> **Your task**
Can you transcribe every one of these lines word for word?

:: Exercise materials ::

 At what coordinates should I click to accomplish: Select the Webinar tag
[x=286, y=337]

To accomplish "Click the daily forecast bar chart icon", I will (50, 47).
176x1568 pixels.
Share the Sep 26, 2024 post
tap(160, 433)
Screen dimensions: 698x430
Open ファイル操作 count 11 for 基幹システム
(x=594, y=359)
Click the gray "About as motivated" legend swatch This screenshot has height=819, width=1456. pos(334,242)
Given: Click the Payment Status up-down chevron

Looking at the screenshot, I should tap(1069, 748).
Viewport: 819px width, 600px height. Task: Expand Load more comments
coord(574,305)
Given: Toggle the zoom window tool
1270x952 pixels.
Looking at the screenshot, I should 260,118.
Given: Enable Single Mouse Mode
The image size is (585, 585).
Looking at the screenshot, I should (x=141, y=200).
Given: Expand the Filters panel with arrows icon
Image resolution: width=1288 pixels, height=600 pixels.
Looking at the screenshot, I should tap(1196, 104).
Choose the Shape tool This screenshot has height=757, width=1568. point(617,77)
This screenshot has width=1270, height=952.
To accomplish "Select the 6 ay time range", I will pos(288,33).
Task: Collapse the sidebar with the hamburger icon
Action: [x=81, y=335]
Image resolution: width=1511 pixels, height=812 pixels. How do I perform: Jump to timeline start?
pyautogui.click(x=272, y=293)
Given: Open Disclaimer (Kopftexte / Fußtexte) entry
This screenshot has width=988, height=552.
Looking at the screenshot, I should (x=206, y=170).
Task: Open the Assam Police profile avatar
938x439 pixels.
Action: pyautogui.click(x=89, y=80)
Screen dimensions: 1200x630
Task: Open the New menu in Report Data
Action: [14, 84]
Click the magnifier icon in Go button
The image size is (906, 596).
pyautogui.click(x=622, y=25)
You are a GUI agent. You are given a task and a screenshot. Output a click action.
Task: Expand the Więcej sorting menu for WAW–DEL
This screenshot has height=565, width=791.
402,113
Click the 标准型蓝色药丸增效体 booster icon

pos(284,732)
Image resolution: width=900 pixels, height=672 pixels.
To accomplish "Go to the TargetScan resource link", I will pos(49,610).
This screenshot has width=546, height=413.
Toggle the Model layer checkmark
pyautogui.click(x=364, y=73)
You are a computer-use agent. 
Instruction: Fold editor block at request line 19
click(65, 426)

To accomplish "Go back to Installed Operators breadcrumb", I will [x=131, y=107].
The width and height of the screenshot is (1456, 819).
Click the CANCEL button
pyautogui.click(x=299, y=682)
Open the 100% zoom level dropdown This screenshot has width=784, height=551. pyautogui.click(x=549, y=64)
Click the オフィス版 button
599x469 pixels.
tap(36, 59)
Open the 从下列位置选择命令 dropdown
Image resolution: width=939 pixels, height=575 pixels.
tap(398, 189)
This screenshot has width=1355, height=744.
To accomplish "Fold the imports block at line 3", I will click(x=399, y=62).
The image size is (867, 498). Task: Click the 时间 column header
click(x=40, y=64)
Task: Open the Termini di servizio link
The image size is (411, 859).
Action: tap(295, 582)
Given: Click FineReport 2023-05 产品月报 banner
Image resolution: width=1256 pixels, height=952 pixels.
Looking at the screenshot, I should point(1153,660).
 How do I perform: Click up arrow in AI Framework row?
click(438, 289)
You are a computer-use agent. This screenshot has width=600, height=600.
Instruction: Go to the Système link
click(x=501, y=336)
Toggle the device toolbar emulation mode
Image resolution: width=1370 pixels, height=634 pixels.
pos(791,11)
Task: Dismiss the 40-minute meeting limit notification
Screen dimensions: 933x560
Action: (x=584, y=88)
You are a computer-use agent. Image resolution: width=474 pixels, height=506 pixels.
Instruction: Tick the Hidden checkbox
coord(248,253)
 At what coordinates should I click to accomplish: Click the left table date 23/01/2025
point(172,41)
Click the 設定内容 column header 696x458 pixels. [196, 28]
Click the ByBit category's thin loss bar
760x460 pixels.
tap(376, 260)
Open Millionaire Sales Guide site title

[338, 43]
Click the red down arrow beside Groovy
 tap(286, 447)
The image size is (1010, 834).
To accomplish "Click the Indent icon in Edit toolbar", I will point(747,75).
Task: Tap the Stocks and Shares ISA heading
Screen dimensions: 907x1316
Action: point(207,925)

:::

> **Output for this task**
 At what coordinates should I click to accomplish: Select the Webinar tag
[x=286, y=337]

To accomplish "Click the daily forecast bar chart icon", I will (50, 47).
176x1568 pixels.
Share the Sep 26, 2024 post
tap(160, 433)
Screen dimensions: 698x430
Open ファイル操作 count 11 for 基幹システム
(x=594, y=359)
Click the gray "About as motivated" legend swatch This screenshot has height=819, width=1456. pos(334,242)
Given: Click the Payment Status up-down chevron

Looking at the screenshot, I should tap(1069, 748).
Viewport: 819px width, 600px height. Task: Expand Load more comments
coord(574,305)
Given: Toggle the zoom window tool
1270x952 pixels.
Looking at the screenshot, I should 260,118.
Given: Enable Single Mouse Mode
The image size is (585, 585).
Looking at the screenshot, I should (x=141, y=200).
Given: Expand the Filters panel with arrows icon
Image resolution: width=1288 pixels, height=600 pixels.
Looking at the screenshot, I should tap(1196, 104).
Choose the Shape tool This screenshot has height=757, width=1568. point(617,77)
This screenshot has width=1270, height=952.
To accomplish "Select the 6 ay time range", I will pos(288,33).
Task: Collapse the sidebar with the hamburger icon
Action: [x=81, y=335]
Image resolution: width=1511 pixels, height=812 pixels. How do I perform: Jump to timeline start?
pyautogui.click(x=272, y=293)
Given: Open Disclaimer (Kopftexte / Fußtexte) entry
This screenshot has width=988, height=552.
Looking at the screenshot, I should (x=206, y=170).
Task: Open the Assam Police profile avatar
938x439 pixels.
Action: pyautogui.click(x=89, y=80)
Screen dimensions: 1200x630
Task: Open the New menu in Report Data
Action: [14, 84]
Click the magnifier icon in Go button
The image size is (906, 596).
pyautogui.click(x=622, y=25)
You are a GUI agent. You are given a task and a screenshot. Output a click action.
Task: Expand the Więcej sorting menu for WAW–DEL
This screenshot has height=565, width=791.
402,113
Click the 标准型蓝色药丸增效体 booster icon

pos(284,732)
Image resolution: width=900 pixels, height=672 pixels.
To accomplish "Go to the TargetScan resource link", I will pos(49,610).
This screenshot has width=546, height=413.
Toggle the Model layer checkmark
pyautogui.click(x=364, y=73)
You are a computer-use agent. 
Instruction: Fold editor block at request line 19
click(65, 426)

To accomplish "Go back to Installed Operators breadcrumb", I will [x=131, y=107].
The width and height of the screenshot is (1456, 819).
Click the CANCEL button
pyautogui.click(x=299, y=682)
Open the 100% zoom level dropdown This screenshot has width=784, height=551. pyautogui.click(x=549, y=64)
Click the オフィス版 button
599x469 pixels.
tap(36, 59)
Open the 从下列位置选择命令 dropdown
Image resolution: width=939 pixels, height=575 pixels.
tap(398, 189)
This screenshot has width=1355, height=744.
To accomplish "Fold the imports block at line 3", I will click(x=399, y=62).
The image size is (867, 498). Task: Click the 时间 column header
click(x=40, y=64)
Task: Open the Termini di servizio link
The image size is (411, 859).
Action: tap(295, 582)
Given: Click FineReport 2023-05 产品月报 banner
Image resolution: width=1256 pixels, height=952 pixels.
Looking at the screenshot, I should point(1153,660).
 How do I perform: Click up arrow in AI Framework row?
click(438, 289)
You are a computer-use agent. This screenshot has width=600, height=600.
Instruction: Go to the Système link
click(x=501, y=336)
Toggle the device toolbar emulation mode
Image resolution: width=1370 pixels, height=634 pixels.
pos(791,11)
Task: Dismiss the 40-minute meeting limit notification
Screen dimensions: 933x560
Action: (x=584, y=88)
You are a computer-use agent. Image resolution: width=474 pixels, height=506 pixels.
Instruction: Tick the Hidden checkbox
coord(248,253)
 At what coordinates should I click to accomplish: Click the left table date 23/01/2025
point(172,41)
Click the 設定内容 column header 696x458 pixels. [196, 28]
Click the ByBit category's thin loss bar
760x460 pixels.
tap(376, 260)
Open Millionaire Sales Guide site title

[338, 43]
Click the red down arrow beside Groovy
 tap(286, 447)
The image size is (1010, 834).
To accomplish "Click the Indent icon in Edit toolbar", I will point(747,75).
Task: Tap the Stocks and Shares ISA heading
Screen dimensions: 907x1316
Action: point(207,925)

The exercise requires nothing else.